Adelaide Mott Barclay. Managing editor Cosmopolitan Magazine, 1902-03. Contributed short stories, poems, etc., to periodicals. First story published In Lippincott’s Monthly, 1902. Author: A Passion In a Suburb (play In one act), produced at Berkeley Lyceum, N. Y. City, Mar., 1904. Invalid, 1905-06, operated upon for appendicitis, unsuccessfully, Sept., 1905, but successfully by Dr. W. T. Bull, May, 1906; has contracts for several plays, etc. Mem. Alpha Delta Phi. Lives half of each year In Paris and Rome. Club: The Strollers (N. Y. City). Address: “The Willows,” Westbury,  L. I.. N. Y.

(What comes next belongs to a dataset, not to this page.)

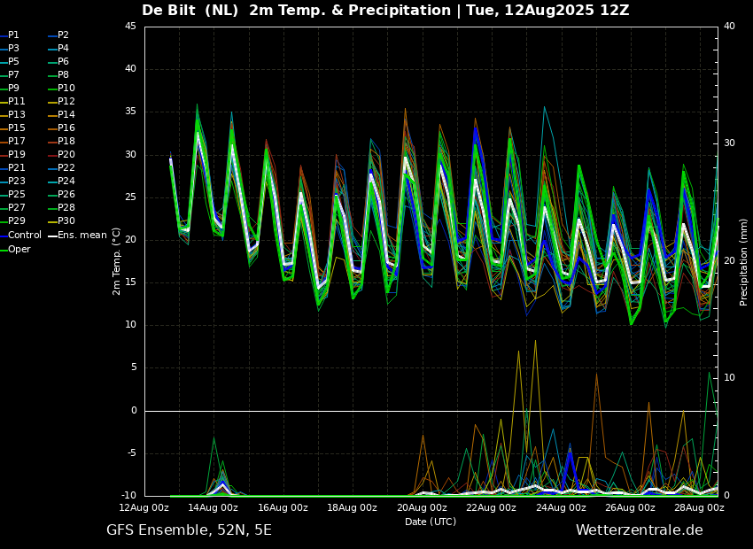Click the white Ens. mean line swatch
This screenshot has height=549, width=753.
pos(52,236)
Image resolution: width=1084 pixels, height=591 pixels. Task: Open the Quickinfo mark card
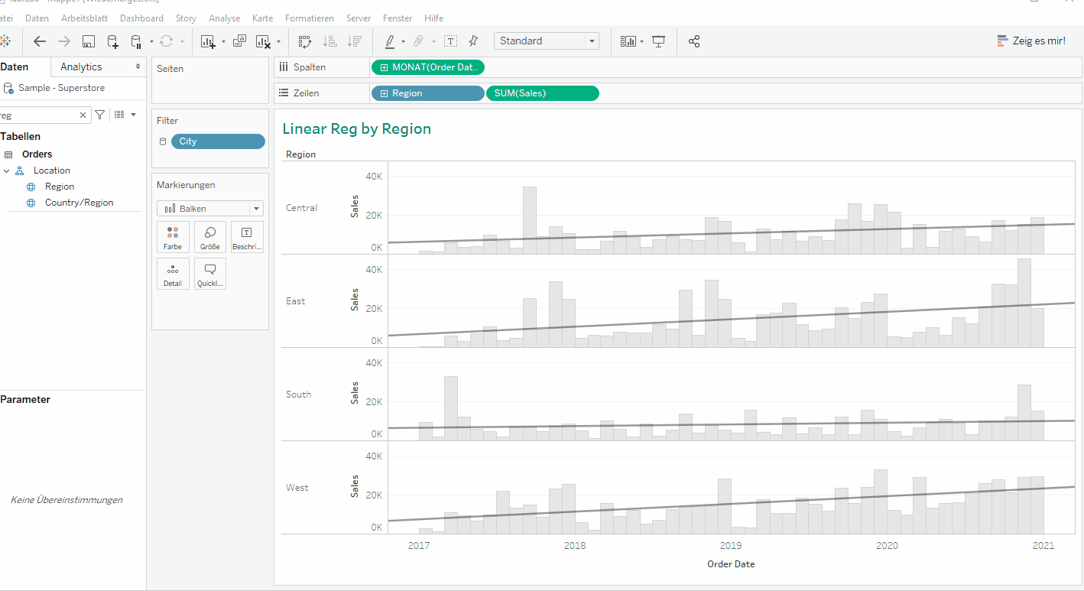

In 1909, the following profile of Adelaide Boyesen appeared in the society pages of a California newspaper:

 

NEW YORK. In the artistic and literary set of New York, Mrs. Algernon K. Boyesen holds the enviable position of being one of the favored few who are always necessary at an affair which is “really of the intellectual flavor. Apart from her brilliancy, her wit and her charm of manner, she Is strikingly beautiful. She has been described aptly as a woman who would have been a favorite model of the great Gainsborough. Tall, and with the truly “grand manner” In her bearing she looks the very type of the court ladies of the eighteenth century, whose charms are still preserved for us on canvas. As the daughter of the late Henry A. Barclay„ she comes of New York’s, aristocracy and her maiden name of Adelaide Mott Barclay showed her relationship to the famous Motts. Her mother was Clara Oldfleld Wright. Before her marriage, Mrs. Boyesen not only followed the usual out-of-door sports of the modern athletic girl, but also gave play to the artistic side of her nature by studying fancy dancing. Her grace and originality won the highest praise from those who were fortunate enough to witness her at the private affairs where she appeared. Because of her artistic temperament, too, none of her friends were surprised when she married the versatile young author and playwright, Algernon Boyesen, the son of the late Dr. Hjalmar Hjorth Boyesen; who was famous as a poet and novelist and for many years professor of Germanic literature at Columbia University. As everyone expected, the match has proved ideal. (1.)

 

Apparently, the marriage was not meant to be. She divorced and remarried Carlos G. Mayer in Paris, France on Oct. 6, 1917. No other details, including her death, are known at this time.

 

In 1906, Alfred Stieglitz included The White Lady as an halftone plate in the Steichen Supplement of Camera Work.

 

Image shown on full black art-paper mount with margins only slightly cropped.

 

Translated title: The White Lady

other: The White Lady: Mrs. Boyesen (3.)


 

1. Femme en Blanc (Woman in White) was exhibited at the Salon International de Photographie hosted by the Photo Club de Paris which opened on May 3, 1904. Listed as cat. # 666.
2. excerpt: The Oakland Tribune (CA): May 18, 1909
3. The Boyesen reference is included in the catalogue of the Twelfth Annual Exhibition of the (Linked Ring) Photographic Salon, 1904 as cat. #127. Steichen originally printed The White Lady in gum bichromate. Another reproduction is used with examples from the American Photo Secession movement illustrating the article The Artist of the Camera in Munsey’s Magazine: Sept. 1906: pp. 695-702.